One of the hardest things to do is be completely and truly unconditional in action. More specifically, being able to give and do for a person without receiving any reciprocation. It’s not uncommon to see a man give and do for a woman he intends to be with, but in his mind he’s expecting something in return at some point. In fact, all of that is done in order to elicit a response from her; for her to feel that he is worth her time and emotional effort. It is most likely that he will not continue to do these things if she doesn’t give an indication that she plans to give anything in return, be it material or emotional. Many people will draw the conclusion that all of what he did is now a waste of time and money since he didn’t get out of it what he was expecting, but I believe I have an opposing argument. All of his efforts should not be considered useless just because he did not get out what he was expecting if his actions were connected to the true sentiment of his heart, which was a genuine interest in the woman. Many take an approach to love that says “My actions are contingent upon the reactions I receive” or “Whatever you do to me, I will do that or even less in return” because in our mind it has to be ‘even’. People don’t always verbalize this perspective but its exhibited in one way or another.

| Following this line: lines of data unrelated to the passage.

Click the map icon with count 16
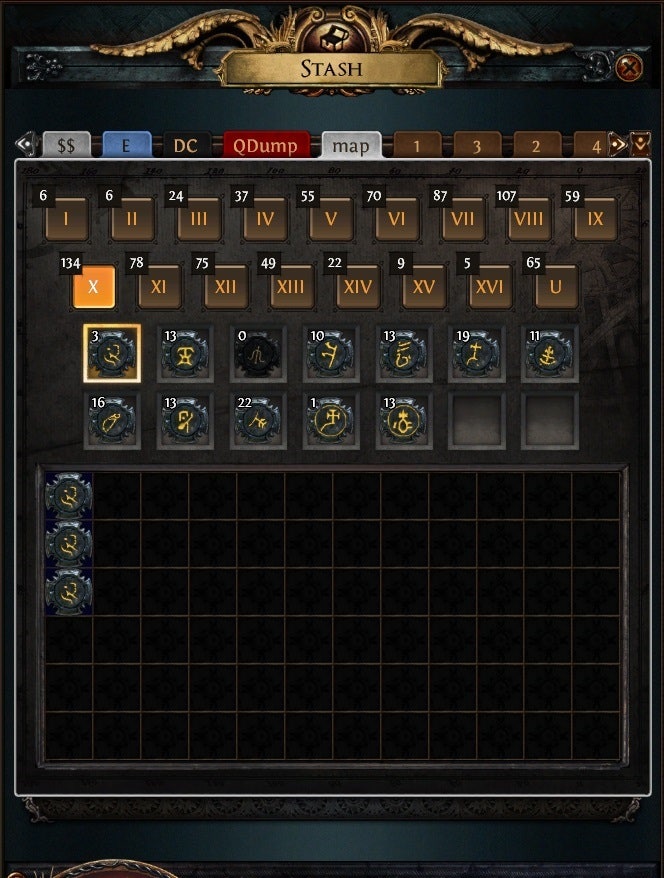The height and width of the screenshot is (878, 664). 112,421
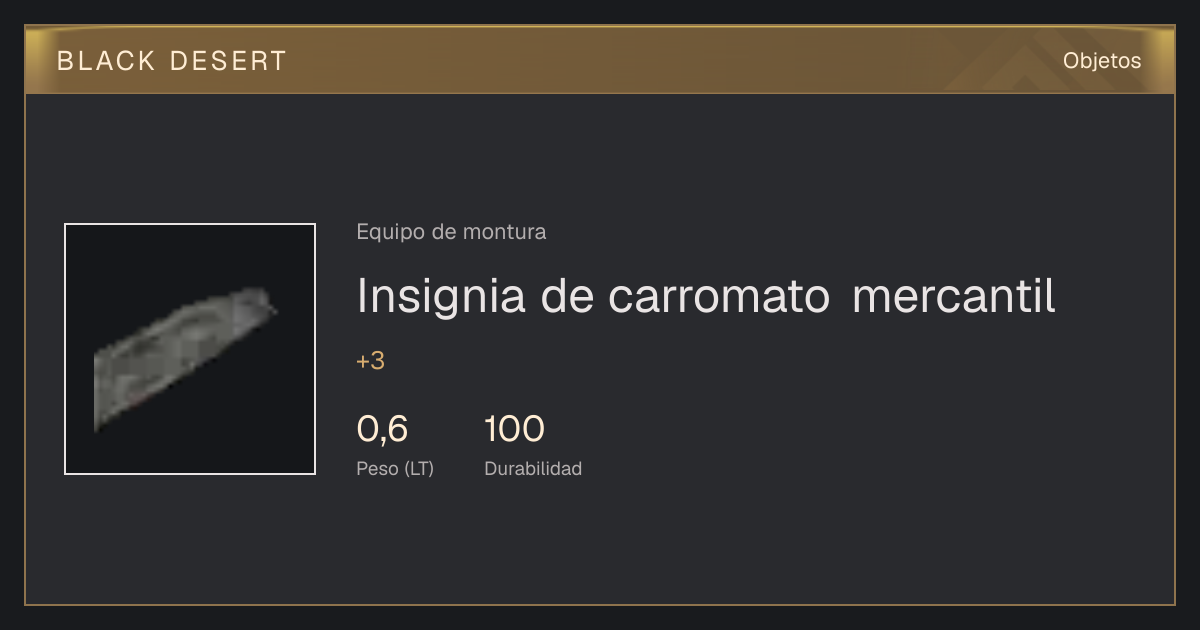Image resolution: width=1200 pixels, height=630 pixels.
Task: Click the word carromato in the title
Action: 718,298
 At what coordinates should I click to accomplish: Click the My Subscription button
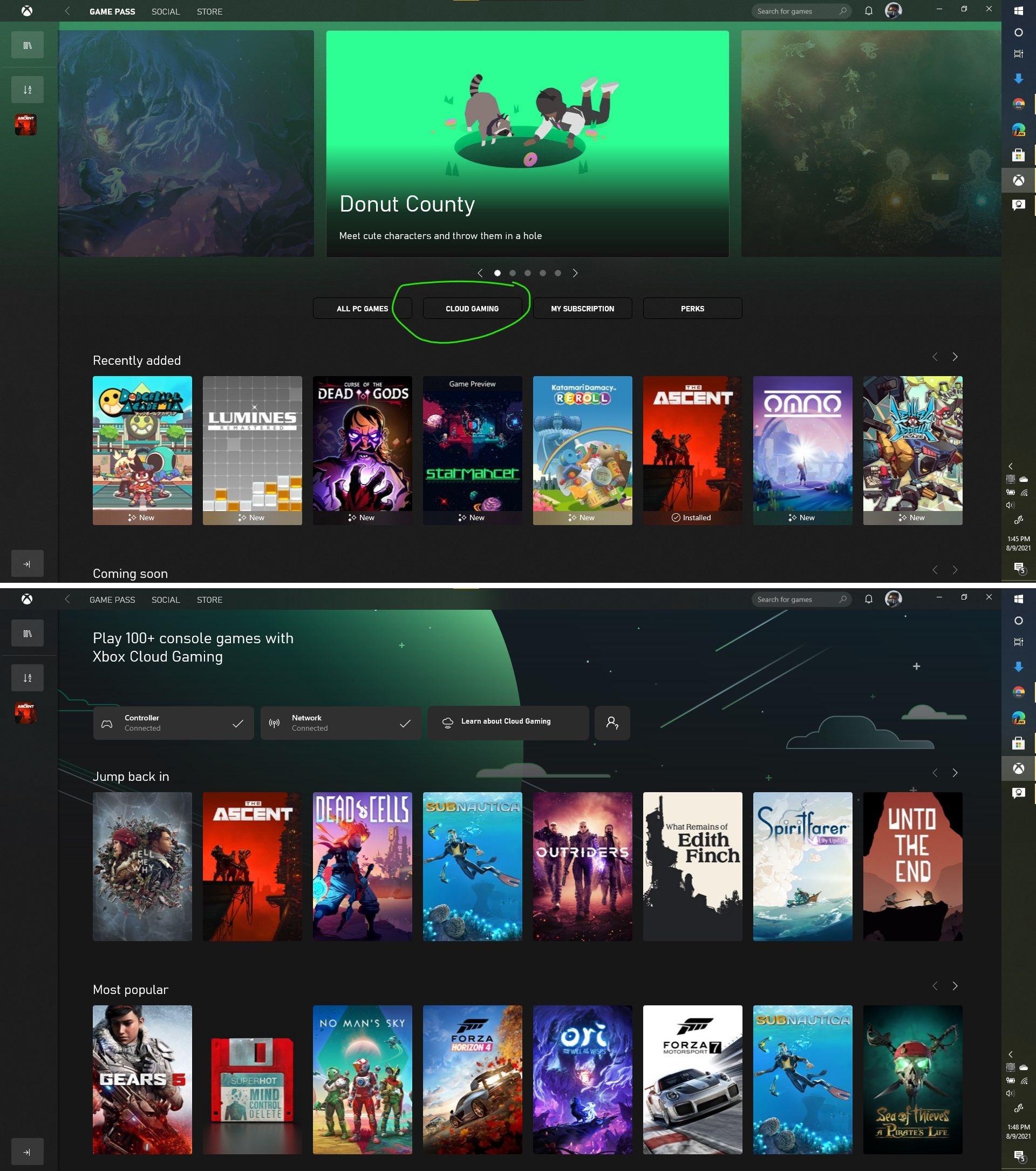coord(583,308)
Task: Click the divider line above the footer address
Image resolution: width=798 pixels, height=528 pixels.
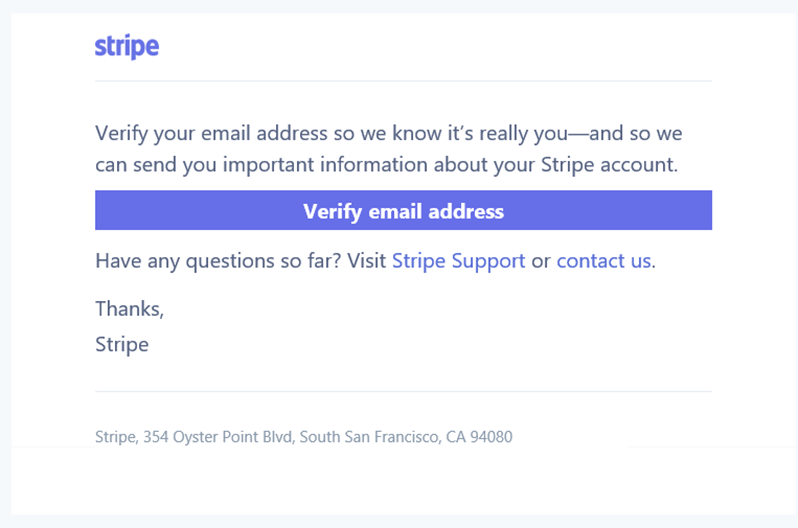Action: click(x=403, y=391)
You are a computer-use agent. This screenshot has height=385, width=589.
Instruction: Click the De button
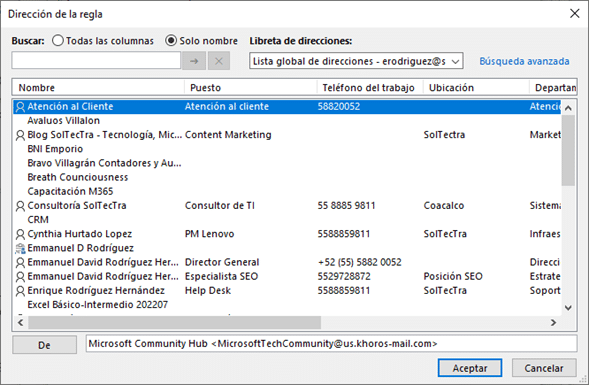[44, 345]

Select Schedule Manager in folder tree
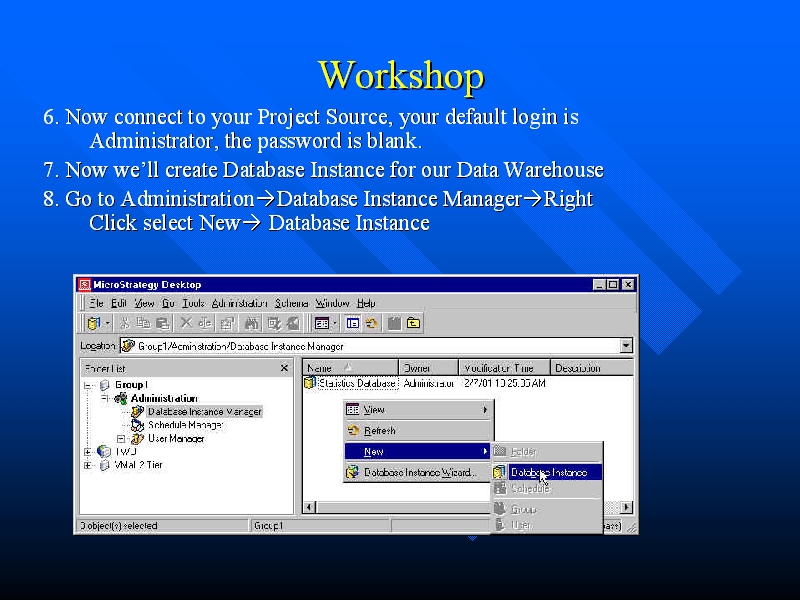pyautogui.click(x=184, y=425)
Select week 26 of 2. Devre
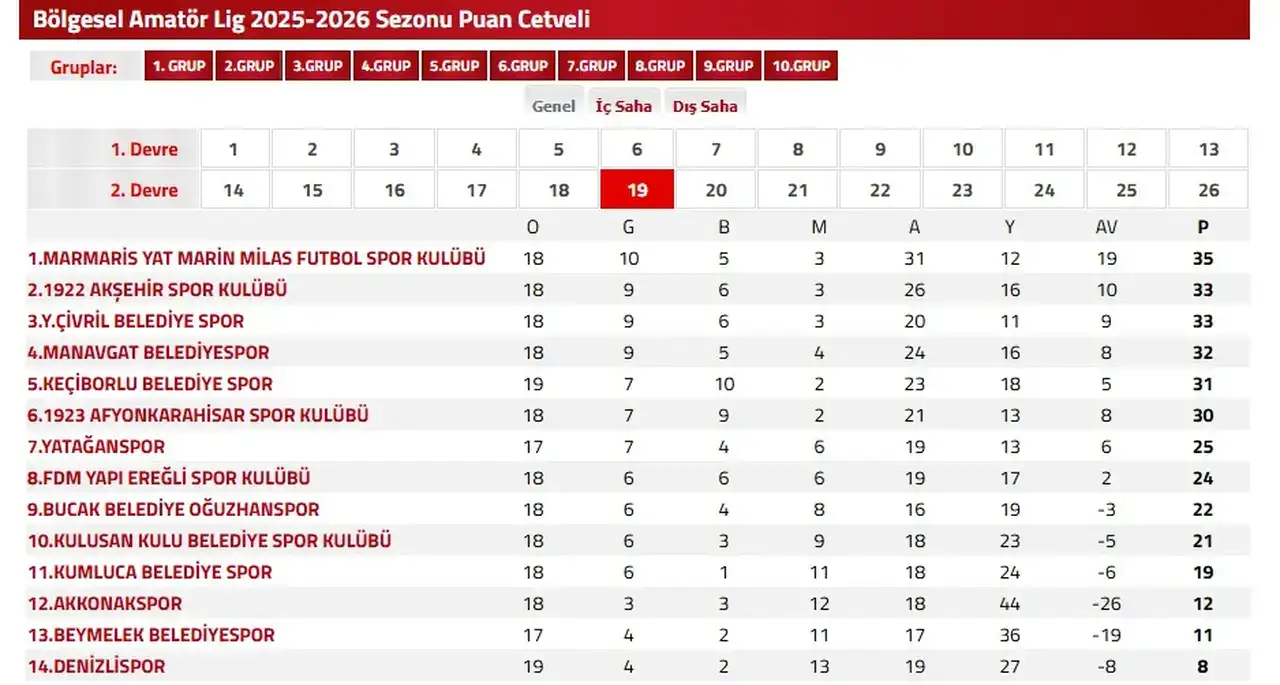The width and height of the screenshot is (1280, 685). coord(1209,189)
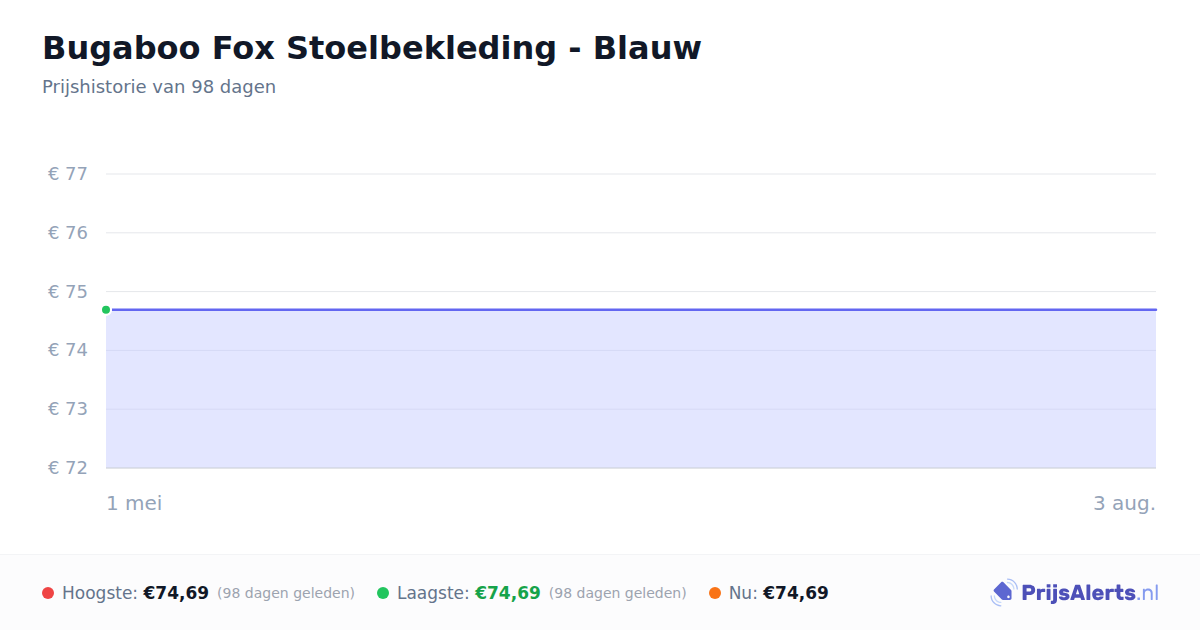Screen dimensions: 1200x630
Task: Click the green Laagste €74,69 value
Action: click(x=508, y=593)
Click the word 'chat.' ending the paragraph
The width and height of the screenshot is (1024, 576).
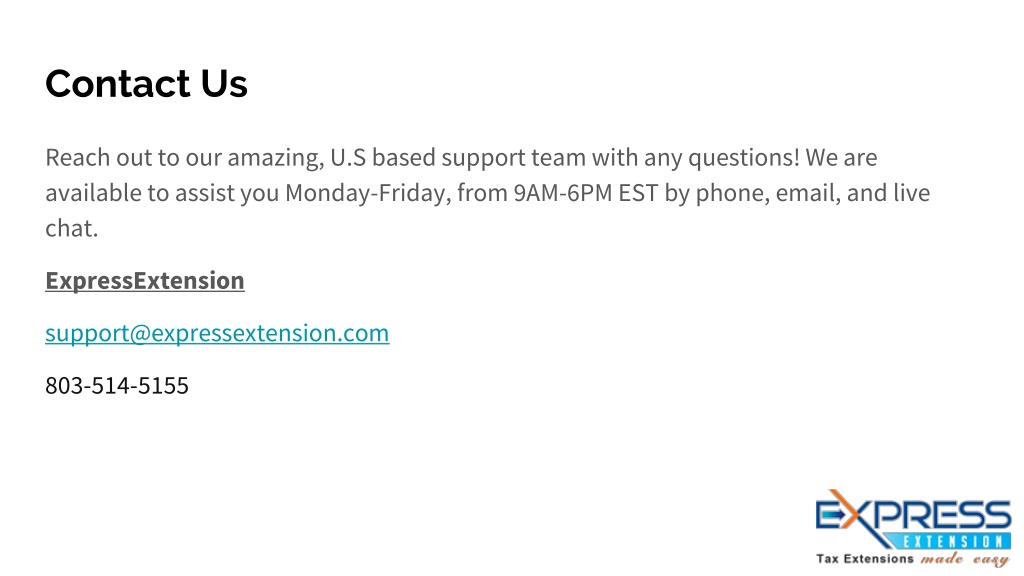point(71,229)
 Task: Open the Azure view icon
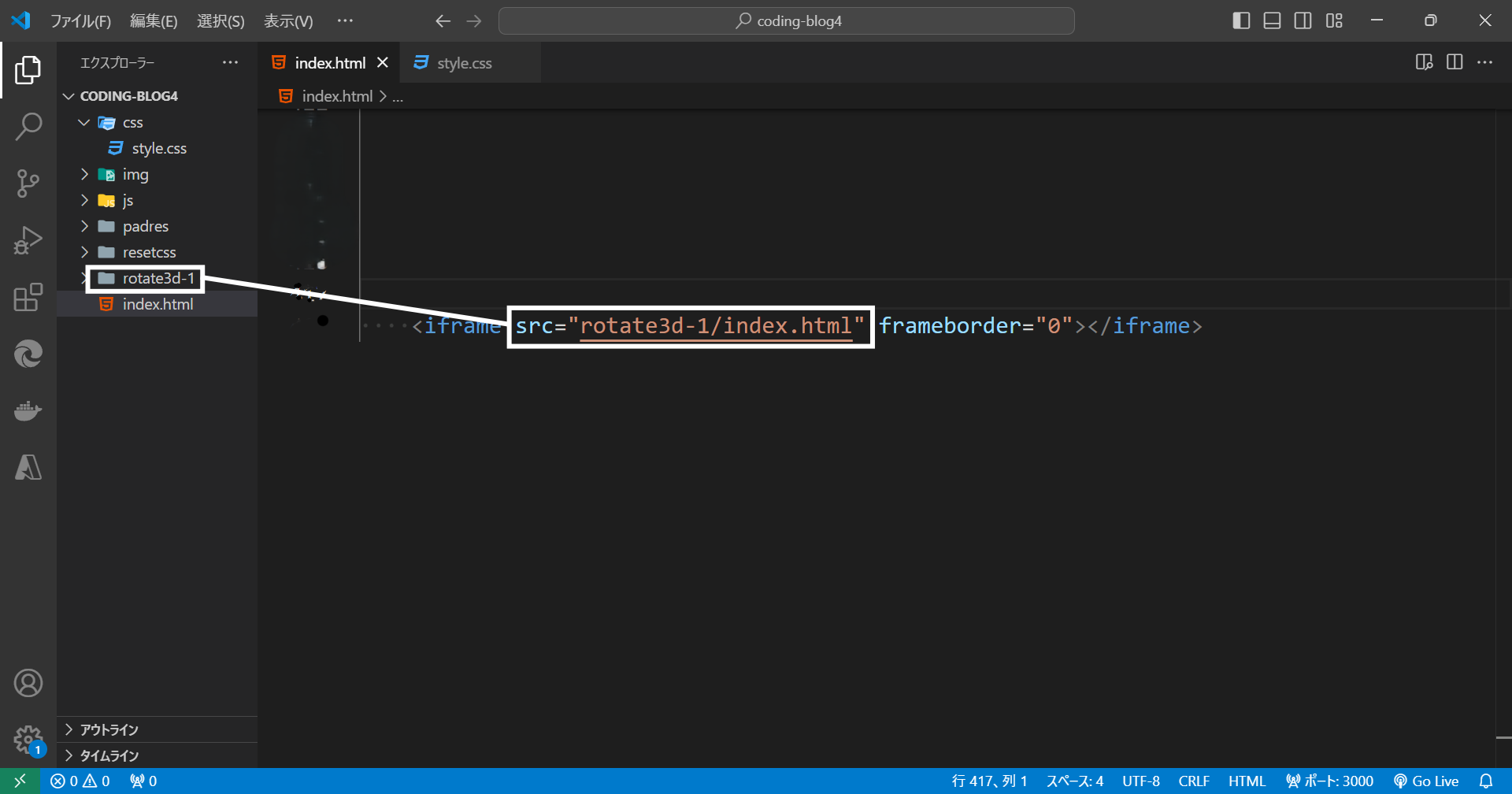click(x=28, y=468)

What’s wrong with giving more? What is it that makes us feel “cheated” for giving more to someone than they give us? Of course the answer has to do with our human nature and natural propensity to think of our own feelings as most important. I’ve heard it called self preservation. However, in my quest to understand God’s heart, I’ve been faced with the hard lesson of learning to love unconditionally. This is undoubtedly the most vulnerable place to be emotionally. The common misconception is that being unconditional has to do with accepting a person as who they are. While that is a part of the definition there is so much more. The aspect of unconditional that I’ve become acquainted with lately has been continuing to give 100% even without reciprocation and not regretting it. I never thought I would have to admit to myself that I love someone who I wasn’t sure felt the same way. But when it comes down to it, I can’t deny the truth just because I am unsure of the other party’s sentiments. The reality is that God loved and loves us before we did things that please Him. He loves us all before we confess that we love Him and He doesn’t withhold his confession or acts of love from us until we turn to Him. In fact He goes to great lengths to show us how much He loves us. The epitome of unconditional is when you don’t allow the conditions of the relationship to determine how you express your true feelings. What I have come to understand is that it is pointless to hold back. God has pushed me past the place of contingent love, which I’m sure will come in handy when I get married. Love can be sweet but it can also hurt. A time will come when it’s difficult to love your spouse but since you’ve made a vow before God you cannot choose when you will or will not exhibit your love for them.
Love with no regrets.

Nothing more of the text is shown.